WHAT YOU WILL DO
Edit everything from the line containing "Given: Click the" down through the line containing "Looking at the", both included, swapping "viewport toolbar" for "canvas toolbar" and leaving all else unchanged; return only those lines.

AVAILABLE DATA
━━━━━━━━━━

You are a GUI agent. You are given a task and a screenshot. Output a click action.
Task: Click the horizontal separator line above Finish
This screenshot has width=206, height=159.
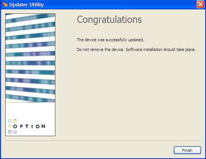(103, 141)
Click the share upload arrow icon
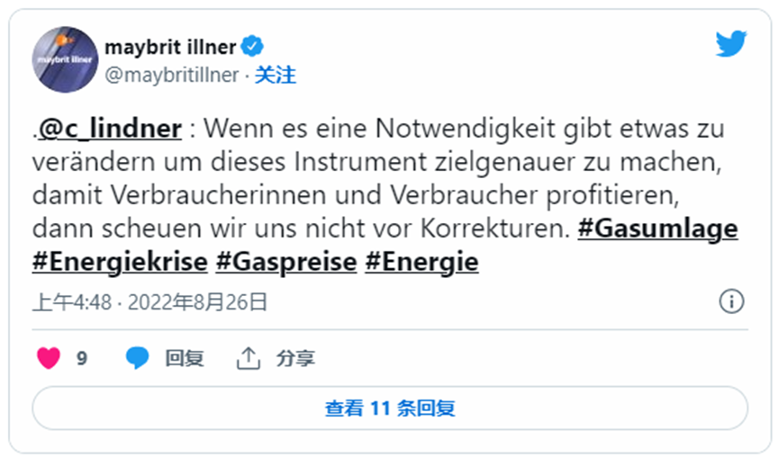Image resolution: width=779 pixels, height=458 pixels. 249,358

━━━━━━━━━━

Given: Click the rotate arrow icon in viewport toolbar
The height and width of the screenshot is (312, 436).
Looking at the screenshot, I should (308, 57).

━━━━━━━━━━

FULL ANSWER
Given: Click the rotate arrow icon in canvas toolbar
The height and width of the screenshot is (312, 436).
Looking at the screenshot, I should (308, 57).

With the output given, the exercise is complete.